Time frame: Baseline, 1 week post-intervention, and 3 and 6 months after the intervention.
Disability
Disability will be assessed using the Oswestry Disability Index (ODI), an instrument designed to evaluate the degree of disability associated with acute, subacute and chronic LBP. The ODI consists of a total of 10 items, one assessing pain and the remaining nine assessing activities of daily living, each rated on a 6-point ordinal scale ranging from the best to the worst scenario (0-5 points). The scores for each item will be summed to obtain a total between 0 and 50 points, with the following categories: no disability (0-4 points), mild disability (5-14 points), moderate disability (15-24 points), severe disability (25-34 points) and complete disability (35-50 points). The ODI has been shown to be reliable and valid for assessing disability in patients with LBP and has been validated in Spanish. The MCID varies across studies; in this case, the smallest reported value (a change of 5 points) will be used as the reference for significant changes.
Time frame: Baseline, 1 week post-intervention, and 3 and 6 months after the intervention.

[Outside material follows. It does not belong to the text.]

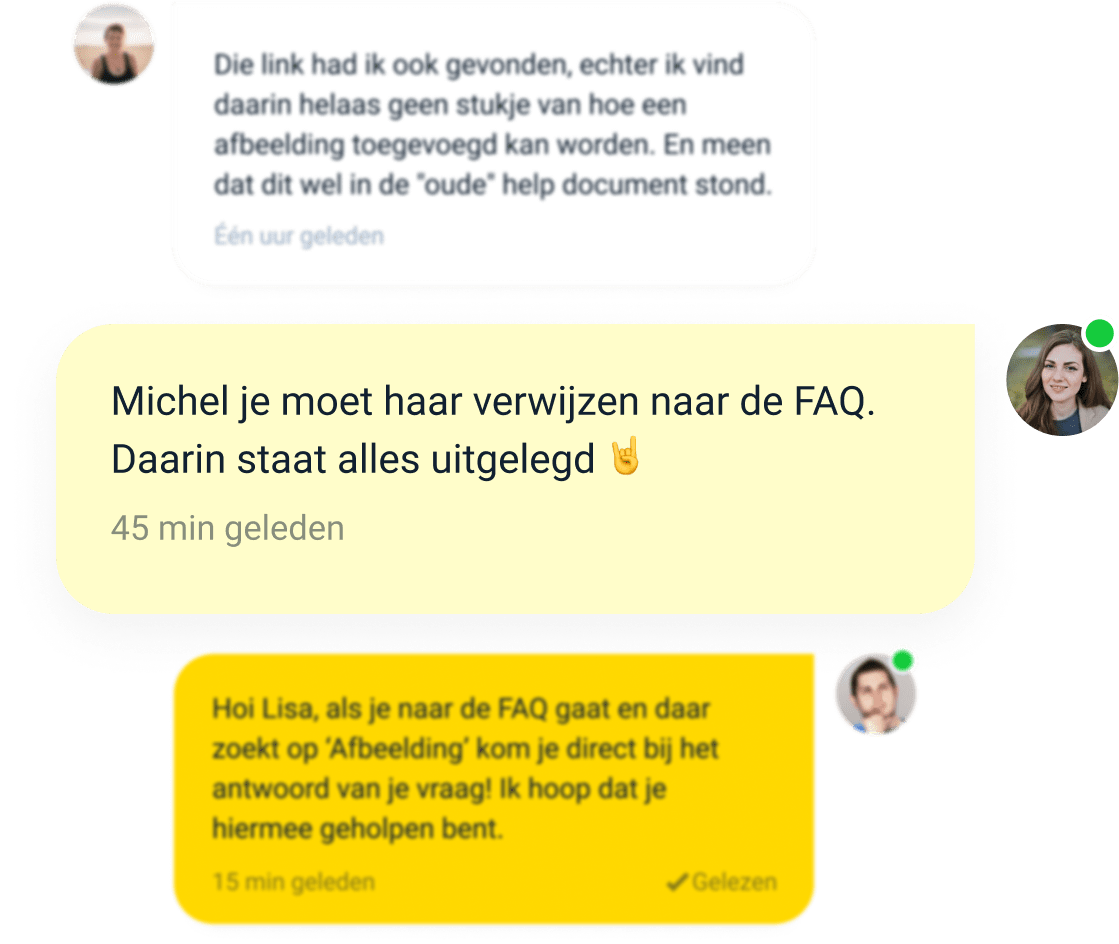
Task: Select the rock-on hand emoji
Action: point(626,457)
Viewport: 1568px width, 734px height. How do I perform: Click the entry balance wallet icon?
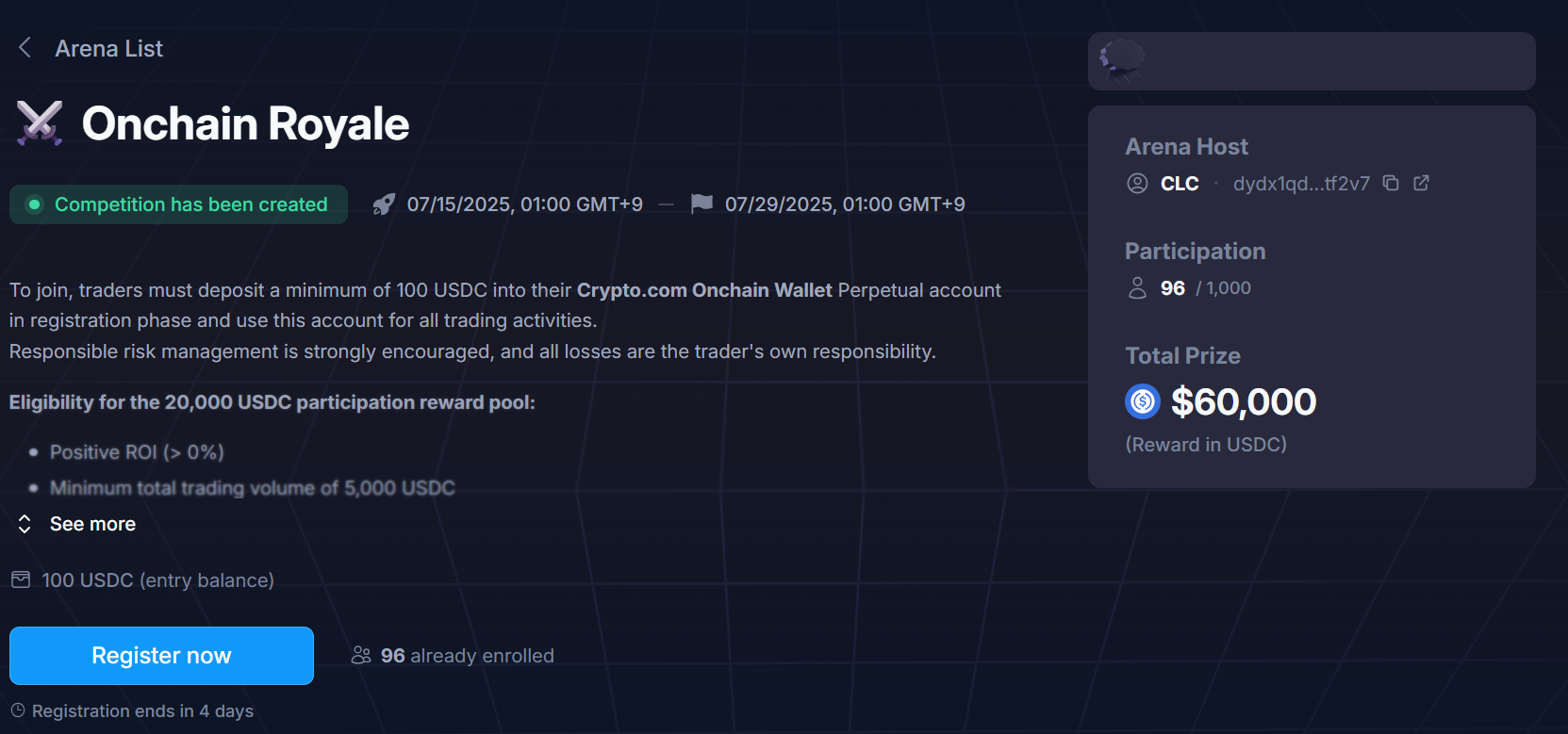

Health-related quality of life
The SF-12 questionnaire, a shortened version of the SF-36, will be used for this assessment. The SF-12 consists of 12 items that evaluate eight different parameters: physical functioning, role limitations due to physical problems, bodily pain, general health, vitality, social functioning, role limitations due to emotional problems and mental health perception. The items are combined and transformed to provide both a physical and a mental health score, each ranging from 0 (worst) to 100 (best). The SF-12 has been shown to be valid and reliable in populations with chronic LBP. The MCID related to quality of life in patients with LBP has been established as improvements greater than 3.77 points in the mental component and 3.29 points in the physical component.
Time frame: Baseline, 1 week post-intervention, and 3 and 6 months after the intervention.
Neuropathic component of pain
This variable will be measured using the S-LANSS pain scale, a self-administered instrument designed to identify patients with pain of neuropathic characteristics. It is a simple scale consisting of seven items with binary responses (yes or no), relating to the presence of symptoms (five items) or clinical signs (two items). The maximum possible score is 24 points, with scores equal to or greater than 12 considered clear indicators of the presence of a neuropathic pain component. The S-LANSS scale has been shown to be reliable for diagnosing pain with neuropathic characteristics and has been validated in Spanish.
Time frame: Baseline, 1 week post-intervention, and 3 and 6 months after the intervention.
Global perceived improvement
Global perceived improvement will be measured using a 7-point Likert scale ranging from "much worse" to "much better." Clinical improvement will be considered in participants who report feeling "moderately better" or "much better".
Time frame: 1 week post-intervention, and 3 and 6 months after the intervention.
Adverse events
Adverse events will be defined as any problem related to the intervention that causes symptoms lasting at least two days or requiring specific treatment.
Time frame: Through study completion, an average of 2 years.